In other words, this is the opposite of fast beauty. Like your favourite jeans and white t-shirt in your wardrobe, these products are made to sit in our beauty kits for years to come. "There are a lot of brands that do things quickly. You can build a trendy product and have it on the market in three months. You can use stock packaging, pre-made formula and just adjust the shades. That's a way to be fast and reactive.
"For us, we did the opposite. We don't really enagage with trends we focus on what are the classic products our customers will be using ten years from now. We take our time. We will work on them for years. Our bronzer is a great example. We launched it in August which is not when you launch a bronzer but we didn't launch it until it was perfect," Morin says.
Having enjoyed huge success in the US and Canada, Merit is now targeting the UK. A new DTC website is set to go live in mid February offering UK consumers the opportunity to purchase in local currency and with speedy shipping (and no unexpected customs charges). The reason for targeting the UK next was down to demand as evidenced by web traffic and social media engagement ("our DMs are comments [from the UK] are constantly asking for it").
That Merit uses women of all generations in its social media posts was a major factor in that engagement. Bobbi Brown's Jones Road (which recently launched at Liberty) is another example of a new generation of brand that does this, and now the major league players are catching up. L'Oréal, for instance, has just enlisted a raft of influencers aged 45-84, citing stats that Gen X-ers are the fastest growing demographic on Instagram.
"I was in London last year," Morin says, "And I was struck by the dissonance between what people were looking for and what's available on the market right now in the UK. And in my experience of launching [jewellery brand] Mejeuri in the UK, there is this strong demand for strong minimalist essentials. Even in the clean category, I think there's this really great space for skin health prioritisation that is only just starting to be addressed, and with the shift that we're seeing in the UK and more health awareness, it feels like the right time. And also we can provide a really great consumer experience.
"We've spent the time operationally to ensure that it's just as enjoyable for someone in the UK to receive a shipment as it is for someone in the US and Canada."

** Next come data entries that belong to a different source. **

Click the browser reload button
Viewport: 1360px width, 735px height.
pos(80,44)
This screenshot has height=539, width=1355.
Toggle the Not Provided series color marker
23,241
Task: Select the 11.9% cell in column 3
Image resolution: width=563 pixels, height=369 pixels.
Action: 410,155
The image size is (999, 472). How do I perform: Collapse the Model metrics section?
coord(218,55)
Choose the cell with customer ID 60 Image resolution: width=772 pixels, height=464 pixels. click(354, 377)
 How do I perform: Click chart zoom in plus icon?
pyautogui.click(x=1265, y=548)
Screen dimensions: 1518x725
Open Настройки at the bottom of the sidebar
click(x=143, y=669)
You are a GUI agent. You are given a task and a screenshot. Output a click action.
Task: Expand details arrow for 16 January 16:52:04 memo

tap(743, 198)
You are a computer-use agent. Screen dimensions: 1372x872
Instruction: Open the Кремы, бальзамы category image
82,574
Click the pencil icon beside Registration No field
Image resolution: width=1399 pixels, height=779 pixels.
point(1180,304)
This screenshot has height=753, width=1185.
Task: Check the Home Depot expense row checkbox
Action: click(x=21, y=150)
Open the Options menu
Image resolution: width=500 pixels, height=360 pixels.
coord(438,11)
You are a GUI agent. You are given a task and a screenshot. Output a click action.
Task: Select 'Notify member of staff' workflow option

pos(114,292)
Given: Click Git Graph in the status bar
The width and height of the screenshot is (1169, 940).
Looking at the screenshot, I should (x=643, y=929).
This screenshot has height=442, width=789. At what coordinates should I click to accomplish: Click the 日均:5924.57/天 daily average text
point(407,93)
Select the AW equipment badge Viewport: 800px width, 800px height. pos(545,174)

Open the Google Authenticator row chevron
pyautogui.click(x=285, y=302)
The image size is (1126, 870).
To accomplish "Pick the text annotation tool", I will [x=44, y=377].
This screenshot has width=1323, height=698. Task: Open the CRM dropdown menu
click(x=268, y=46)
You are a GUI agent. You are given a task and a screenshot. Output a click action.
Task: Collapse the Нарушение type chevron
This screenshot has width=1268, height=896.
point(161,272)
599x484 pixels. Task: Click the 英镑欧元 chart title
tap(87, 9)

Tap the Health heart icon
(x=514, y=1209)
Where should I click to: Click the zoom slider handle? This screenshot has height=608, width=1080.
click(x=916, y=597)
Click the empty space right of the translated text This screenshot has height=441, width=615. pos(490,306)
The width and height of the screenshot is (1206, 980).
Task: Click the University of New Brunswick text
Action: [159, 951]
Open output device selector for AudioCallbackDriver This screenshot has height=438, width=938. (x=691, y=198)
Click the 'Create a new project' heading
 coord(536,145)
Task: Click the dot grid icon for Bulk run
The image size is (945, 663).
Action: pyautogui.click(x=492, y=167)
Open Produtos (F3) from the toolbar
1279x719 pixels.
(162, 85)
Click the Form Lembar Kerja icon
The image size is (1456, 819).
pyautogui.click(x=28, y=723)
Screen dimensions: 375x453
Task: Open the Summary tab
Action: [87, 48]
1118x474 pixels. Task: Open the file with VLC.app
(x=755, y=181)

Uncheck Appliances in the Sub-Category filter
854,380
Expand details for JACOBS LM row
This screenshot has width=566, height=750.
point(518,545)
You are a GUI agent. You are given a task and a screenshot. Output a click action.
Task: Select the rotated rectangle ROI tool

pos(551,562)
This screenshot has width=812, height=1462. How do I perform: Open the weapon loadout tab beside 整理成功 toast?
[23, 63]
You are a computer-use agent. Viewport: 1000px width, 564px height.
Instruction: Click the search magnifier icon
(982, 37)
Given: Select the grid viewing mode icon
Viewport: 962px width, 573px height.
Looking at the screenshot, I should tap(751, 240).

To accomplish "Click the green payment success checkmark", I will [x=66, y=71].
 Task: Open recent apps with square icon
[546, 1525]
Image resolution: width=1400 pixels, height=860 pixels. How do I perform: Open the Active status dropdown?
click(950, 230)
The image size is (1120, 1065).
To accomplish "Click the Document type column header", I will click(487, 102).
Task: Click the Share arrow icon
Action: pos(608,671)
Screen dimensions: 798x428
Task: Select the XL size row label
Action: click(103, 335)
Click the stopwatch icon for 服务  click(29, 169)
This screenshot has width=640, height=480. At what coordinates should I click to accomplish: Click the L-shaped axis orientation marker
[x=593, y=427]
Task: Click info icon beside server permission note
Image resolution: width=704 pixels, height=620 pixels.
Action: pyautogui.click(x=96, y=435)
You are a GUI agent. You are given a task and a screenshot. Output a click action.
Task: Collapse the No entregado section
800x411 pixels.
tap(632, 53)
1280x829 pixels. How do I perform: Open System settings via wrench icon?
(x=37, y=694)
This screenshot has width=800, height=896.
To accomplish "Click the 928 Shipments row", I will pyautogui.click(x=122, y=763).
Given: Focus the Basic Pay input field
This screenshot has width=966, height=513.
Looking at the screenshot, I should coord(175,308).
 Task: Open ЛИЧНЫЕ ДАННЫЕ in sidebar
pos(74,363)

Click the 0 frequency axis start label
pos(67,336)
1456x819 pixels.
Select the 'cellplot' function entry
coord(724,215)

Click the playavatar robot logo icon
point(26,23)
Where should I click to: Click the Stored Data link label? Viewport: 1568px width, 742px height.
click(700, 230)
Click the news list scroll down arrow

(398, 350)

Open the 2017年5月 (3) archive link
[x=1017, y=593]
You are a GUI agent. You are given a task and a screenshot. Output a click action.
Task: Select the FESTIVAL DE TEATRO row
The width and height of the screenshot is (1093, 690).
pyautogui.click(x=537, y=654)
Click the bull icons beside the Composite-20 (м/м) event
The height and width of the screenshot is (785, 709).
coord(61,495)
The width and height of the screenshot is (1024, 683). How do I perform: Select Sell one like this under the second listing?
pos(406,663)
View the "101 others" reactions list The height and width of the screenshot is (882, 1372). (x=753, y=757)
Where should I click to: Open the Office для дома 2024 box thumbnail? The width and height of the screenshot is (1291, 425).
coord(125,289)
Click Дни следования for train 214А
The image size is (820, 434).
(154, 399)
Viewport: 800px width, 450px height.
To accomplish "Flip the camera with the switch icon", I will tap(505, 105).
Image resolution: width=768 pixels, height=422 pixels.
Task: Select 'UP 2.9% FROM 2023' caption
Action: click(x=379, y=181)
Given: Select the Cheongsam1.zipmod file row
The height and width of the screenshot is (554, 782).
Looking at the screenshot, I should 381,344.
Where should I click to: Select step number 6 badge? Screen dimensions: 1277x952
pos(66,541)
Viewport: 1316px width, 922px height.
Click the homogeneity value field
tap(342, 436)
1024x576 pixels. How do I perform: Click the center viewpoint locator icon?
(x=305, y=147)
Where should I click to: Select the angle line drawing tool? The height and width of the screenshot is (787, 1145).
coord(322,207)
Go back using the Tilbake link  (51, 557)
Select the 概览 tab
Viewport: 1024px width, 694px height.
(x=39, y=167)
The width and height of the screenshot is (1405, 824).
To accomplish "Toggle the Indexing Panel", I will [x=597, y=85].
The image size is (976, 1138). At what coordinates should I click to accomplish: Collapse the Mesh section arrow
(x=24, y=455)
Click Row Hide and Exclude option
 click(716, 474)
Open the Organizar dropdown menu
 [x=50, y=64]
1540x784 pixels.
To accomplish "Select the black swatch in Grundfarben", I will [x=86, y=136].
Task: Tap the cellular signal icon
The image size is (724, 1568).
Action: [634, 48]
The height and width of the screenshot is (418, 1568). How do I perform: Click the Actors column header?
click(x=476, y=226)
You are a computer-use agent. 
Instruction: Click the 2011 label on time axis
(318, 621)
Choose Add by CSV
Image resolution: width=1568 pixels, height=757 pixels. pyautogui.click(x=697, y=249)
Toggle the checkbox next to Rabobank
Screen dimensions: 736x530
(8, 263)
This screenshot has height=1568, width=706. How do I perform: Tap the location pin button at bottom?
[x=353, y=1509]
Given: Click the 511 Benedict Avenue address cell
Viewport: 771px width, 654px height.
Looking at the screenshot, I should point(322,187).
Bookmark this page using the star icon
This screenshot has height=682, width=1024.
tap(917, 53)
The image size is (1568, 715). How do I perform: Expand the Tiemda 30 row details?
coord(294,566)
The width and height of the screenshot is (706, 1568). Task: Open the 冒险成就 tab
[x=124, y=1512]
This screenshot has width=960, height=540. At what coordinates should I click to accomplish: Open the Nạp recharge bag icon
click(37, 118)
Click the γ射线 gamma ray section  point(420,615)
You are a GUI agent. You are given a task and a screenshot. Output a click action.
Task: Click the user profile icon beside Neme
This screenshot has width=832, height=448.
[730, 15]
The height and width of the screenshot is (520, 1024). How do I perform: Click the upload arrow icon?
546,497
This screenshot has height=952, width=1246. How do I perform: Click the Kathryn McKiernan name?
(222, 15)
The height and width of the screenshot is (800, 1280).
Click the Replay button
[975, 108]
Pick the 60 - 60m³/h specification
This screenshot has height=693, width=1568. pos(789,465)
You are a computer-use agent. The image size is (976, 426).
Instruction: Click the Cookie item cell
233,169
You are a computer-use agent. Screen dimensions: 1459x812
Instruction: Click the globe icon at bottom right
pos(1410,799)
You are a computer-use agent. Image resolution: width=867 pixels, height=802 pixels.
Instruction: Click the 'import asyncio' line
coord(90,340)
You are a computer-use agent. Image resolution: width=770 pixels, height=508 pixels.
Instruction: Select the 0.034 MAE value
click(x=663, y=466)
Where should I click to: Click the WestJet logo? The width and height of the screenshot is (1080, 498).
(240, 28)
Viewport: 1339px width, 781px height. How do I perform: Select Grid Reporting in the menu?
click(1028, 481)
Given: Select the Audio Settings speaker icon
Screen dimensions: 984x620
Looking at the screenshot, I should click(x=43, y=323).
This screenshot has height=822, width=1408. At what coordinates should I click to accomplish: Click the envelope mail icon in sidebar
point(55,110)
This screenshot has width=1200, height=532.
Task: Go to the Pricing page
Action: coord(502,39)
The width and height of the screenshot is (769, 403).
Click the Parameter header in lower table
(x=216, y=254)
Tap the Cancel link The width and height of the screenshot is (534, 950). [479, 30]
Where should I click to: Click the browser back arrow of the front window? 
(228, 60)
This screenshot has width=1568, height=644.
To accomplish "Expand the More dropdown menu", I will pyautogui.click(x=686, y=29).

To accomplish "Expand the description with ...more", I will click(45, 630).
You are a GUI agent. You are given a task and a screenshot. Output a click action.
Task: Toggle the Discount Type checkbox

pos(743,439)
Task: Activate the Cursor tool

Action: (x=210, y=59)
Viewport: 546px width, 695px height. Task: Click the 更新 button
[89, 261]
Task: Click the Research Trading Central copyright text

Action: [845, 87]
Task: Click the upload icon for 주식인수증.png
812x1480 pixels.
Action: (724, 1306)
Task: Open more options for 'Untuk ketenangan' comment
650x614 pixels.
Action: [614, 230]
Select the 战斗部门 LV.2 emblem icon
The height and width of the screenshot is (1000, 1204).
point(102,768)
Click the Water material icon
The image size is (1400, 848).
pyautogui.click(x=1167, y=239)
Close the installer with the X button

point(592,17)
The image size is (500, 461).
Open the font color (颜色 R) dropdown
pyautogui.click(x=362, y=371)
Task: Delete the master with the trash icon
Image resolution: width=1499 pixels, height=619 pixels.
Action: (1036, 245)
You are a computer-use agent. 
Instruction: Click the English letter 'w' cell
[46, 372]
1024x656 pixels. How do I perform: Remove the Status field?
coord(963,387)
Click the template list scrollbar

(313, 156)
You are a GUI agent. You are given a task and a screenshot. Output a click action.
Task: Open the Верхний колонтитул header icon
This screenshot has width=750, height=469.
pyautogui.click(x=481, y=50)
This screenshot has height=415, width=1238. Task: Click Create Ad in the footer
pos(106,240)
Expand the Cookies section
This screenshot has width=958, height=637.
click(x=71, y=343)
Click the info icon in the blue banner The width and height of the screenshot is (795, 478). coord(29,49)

There are not yet plans to open a bricks & mortar presence in the UK (despite the fact that US stockist Sephora is finally bringing retail stores back to the UK) but, Morin says, "never say never, that's what I'll say about retail expansion in the UK". Merit is a brand that takes its times with decisions but if UK demand is as strong as has been anticipated then it's to be hoped that move might be made sooner rather than later.